On the other hand, Marx’s army of employed and reserve army of the unemployed and underemployed and informal has doubled in size since the 1980s as China, India, and other states in the global South and former socialist countries were integrated into the world capitalist countries.
This sudden expansion of the working classes — most of who are without protection and live insecurely — is without parallel in human history. It’s hard to wrap one’s mind around it.
Moreover, the scale and breadth of this absorption of wage laborers into a network of exploitative relationships has radically altered and weakened the position of labor world wide — not only in the Global South, but in the advanced countries of the north as well. How could it be otherwise?
This massive and world historic re-leveraging of the relative positions of capital and labor has put enormous downward pressure on wage levels and living standards worldwide and punctured the organizing capacity/social power of the working class, while further augmenting the capital, wealth, and social power of the exploiting classes and multi-national corporations and banks.
Obviously, this deep and growing disparity in wealth and power at the level of the deep structures of the global capitalist economy constitutes a powerful source of stagnationist pressures on the U.S. and world economy as well as the main ground on which class, democratic, (and anti-imperialist) struggles will be fought out.
In these circumstances, austerity — the reduction of government spending in its many forms — is not an answer for the hundreds of millions gathered (but not yet united) around the pole of declining income, job opportunities, and life prospects; in fact, it will only make things worse in so far it reduces the buying power of working people and thus becomes another factor undermining any economic recovery. It main beneficiary is finance capital and the “too big to fail” banks.
Nor is a new round of financialization and its accompanying bubble a viable exit strategy (even if it were possible at this moment): been there, done that, still feeling the pain!
Nor should anyone hold out hope for the appearance of a new technological frontier that would turn into a major sink for investment and job growth. Apple, for example, employs tens of thousands, far less than the mass production industries of the 20th century and with fewer multiplier effects (auto meant auto parts, steel, rubber, plastics, highway construction, suburbanization, etc.).
Finally, an export driven solution offers no hope either; one country’s exports are another country’s imports, all the more so in a weakly performing and increasingly integrated world economy.
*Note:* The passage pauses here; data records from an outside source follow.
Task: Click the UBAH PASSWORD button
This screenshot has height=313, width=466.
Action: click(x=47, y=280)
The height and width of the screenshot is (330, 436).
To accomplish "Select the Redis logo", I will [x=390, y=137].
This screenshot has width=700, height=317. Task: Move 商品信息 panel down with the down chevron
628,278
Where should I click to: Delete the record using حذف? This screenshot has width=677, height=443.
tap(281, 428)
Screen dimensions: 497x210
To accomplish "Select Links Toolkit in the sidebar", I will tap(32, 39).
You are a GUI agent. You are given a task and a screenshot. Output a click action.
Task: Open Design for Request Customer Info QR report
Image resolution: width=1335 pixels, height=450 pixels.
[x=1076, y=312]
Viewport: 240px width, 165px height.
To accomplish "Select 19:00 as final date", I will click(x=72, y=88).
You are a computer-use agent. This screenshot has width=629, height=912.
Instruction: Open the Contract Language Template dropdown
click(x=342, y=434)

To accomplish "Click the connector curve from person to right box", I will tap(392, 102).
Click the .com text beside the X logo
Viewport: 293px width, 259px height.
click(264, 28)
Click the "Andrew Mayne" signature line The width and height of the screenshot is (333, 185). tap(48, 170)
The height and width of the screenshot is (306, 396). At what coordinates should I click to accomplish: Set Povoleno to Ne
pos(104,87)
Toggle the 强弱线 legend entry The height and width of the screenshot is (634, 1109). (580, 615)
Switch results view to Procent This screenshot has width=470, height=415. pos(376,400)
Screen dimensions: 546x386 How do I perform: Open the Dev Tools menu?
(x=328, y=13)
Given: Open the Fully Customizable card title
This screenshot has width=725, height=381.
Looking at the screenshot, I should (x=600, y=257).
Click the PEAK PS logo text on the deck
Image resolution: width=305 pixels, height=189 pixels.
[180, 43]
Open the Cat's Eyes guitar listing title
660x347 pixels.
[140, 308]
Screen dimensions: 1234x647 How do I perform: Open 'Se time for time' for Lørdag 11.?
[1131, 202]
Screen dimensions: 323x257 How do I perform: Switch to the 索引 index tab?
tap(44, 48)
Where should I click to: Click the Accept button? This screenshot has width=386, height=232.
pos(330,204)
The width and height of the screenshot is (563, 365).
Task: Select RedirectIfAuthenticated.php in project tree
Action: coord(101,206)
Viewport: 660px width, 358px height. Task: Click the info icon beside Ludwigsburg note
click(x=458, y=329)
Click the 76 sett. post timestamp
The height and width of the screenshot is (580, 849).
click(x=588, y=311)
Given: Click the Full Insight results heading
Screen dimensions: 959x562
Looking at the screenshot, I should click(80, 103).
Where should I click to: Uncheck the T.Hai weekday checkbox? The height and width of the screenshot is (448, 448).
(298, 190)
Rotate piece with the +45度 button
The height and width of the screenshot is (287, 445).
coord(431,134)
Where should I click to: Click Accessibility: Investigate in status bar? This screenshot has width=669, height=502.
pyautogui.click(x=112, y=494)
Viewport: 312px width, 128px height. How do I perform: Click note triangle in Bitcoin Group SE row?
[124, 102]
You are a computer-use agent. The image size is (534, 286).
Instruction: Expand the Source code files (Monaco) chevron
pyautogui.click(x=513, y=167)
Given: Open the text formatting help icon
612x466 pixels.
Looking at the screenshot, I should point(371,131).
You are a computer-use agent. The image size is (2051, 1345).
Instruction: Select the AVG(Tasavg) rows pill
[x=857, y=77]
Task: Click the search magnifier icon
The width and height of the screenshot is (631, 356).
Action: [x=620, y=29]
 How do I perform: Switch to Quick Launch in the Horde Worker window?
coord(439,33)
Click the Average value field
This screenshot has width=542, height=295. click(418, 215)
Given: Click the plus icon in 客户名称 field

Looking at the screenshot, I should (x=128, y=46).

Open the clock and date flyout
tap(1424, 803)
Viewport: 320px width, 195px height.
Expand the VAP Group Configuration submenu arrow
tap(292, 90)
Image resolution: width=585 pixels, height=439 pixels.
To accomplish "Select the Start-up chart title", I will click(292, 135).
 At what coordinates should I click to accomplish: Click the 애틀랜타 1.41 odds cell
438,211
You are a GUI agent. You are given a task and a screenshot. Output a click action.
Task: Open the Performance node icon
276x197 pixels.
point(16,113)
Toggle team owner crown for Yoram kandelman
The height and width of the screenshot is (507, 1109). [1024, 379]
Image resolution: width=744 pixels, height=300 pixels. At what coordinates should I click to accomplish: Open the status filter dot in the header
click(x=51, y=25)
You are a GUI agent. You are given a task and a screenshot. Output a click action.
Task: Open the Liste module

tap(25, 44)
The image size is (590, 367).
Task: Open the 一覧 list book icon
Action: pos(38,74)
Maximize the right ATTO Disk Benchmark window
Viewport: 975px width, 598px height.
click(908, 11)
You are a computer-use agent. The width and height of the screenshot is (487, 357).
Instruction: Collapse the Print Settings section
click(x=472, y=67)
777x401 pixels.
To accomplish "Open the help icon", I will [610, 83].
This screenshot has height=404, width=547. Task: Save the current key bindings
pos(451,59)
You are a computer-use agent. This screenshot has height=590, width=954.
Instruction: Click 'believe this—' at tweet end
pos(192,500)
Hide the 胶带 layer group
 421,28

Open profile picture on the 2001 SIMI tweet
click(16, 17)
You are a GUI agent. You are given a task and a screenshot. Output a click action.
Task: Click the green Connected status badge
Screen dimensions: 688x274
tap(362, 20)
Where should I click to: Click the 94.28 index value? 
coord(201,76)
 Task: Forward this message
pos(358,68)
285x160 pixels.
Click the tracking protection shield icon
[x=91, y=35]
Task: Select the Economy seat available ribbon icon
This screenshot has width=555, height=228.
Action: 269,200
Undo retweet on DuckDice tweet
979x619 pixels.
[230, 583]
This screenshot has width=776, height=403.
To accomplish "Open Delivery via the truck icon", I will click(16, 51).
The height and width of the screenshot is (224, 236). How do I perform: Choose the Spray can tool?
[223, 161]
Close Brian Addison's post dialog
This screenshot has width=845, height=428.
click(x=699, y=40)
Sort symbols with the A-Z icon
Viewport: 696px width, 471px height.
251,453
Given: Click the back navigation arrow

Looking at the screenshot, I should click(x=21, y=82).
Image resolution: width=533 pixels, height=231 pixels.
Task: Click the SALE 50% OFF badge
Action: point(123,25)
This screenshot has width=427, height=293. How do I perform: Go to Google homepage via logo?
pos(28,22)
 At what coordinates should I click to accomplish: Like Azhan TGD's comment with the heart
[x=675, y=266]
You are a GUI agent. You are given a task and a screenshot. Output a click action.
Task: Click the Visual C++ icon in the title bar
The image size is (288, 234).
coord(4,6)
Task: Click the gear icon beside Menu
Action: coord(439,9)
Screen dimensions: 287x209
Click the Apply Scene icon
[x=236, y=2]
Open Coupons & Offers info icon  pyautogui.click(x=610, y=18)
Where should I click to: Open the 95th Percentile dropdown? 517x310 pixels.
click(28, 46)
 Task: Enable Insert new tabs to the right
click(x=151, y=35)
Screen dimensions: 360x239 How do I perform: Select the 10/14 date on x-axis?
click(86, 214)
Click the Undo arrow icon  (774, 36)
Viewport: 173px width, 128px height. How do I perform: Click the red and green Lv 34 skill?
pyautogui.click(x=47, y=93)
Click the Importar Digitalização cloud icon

What is needed is the restructuring of class and social relations, that is, political, economic, and ideological relations in a radical democratic (that is, consistently and deeply anti-corporate) and eventually socialist direction here and elsewhere.
In the near and medium term, common sense tells us that a struggle, which is as much political and ideological as well as economic, should pivot around a whole range of reforms at the political and economic level, including the broad scale conversion of a fossil fuel and militarized economy to production for jobs, peace, sustainability, and renewable energy — not to mention broad scale infrastructure renewal, a guaranteed social income for all, a reduction in the work week with no cut in pay, cooperative forms of ownership of old and new enterprises, and, not least, a major expansion of the public sector and public goods (education, housing, recreation and culture, retirement security, comprehensive and affordable heath, child, and old age care to name a few) and worker’s and people’s rights to organize.
The purpose of such reforms is not to “level the playing field” or to give everybody a “fair shot” or to establish “the same rules” for everybody, but to decisively change the rules and tilt the playing field at a national and global level in favor of the humanity’s overwhelming majority. In registering victories that significantly improve the conditions of life for hundreds of millions and change the power relations between dominant and subordinate classes and peoples, new entry points will also open up, not necessarily immediately, for more fundamental change in a socialist direction.
This, along with the existential crisis of climate change and the degradation of the natural systems that sustain the intricate and fragile web of life, I would strongly argue, constitute the overriding challenge for the world communist and working class movements in this century.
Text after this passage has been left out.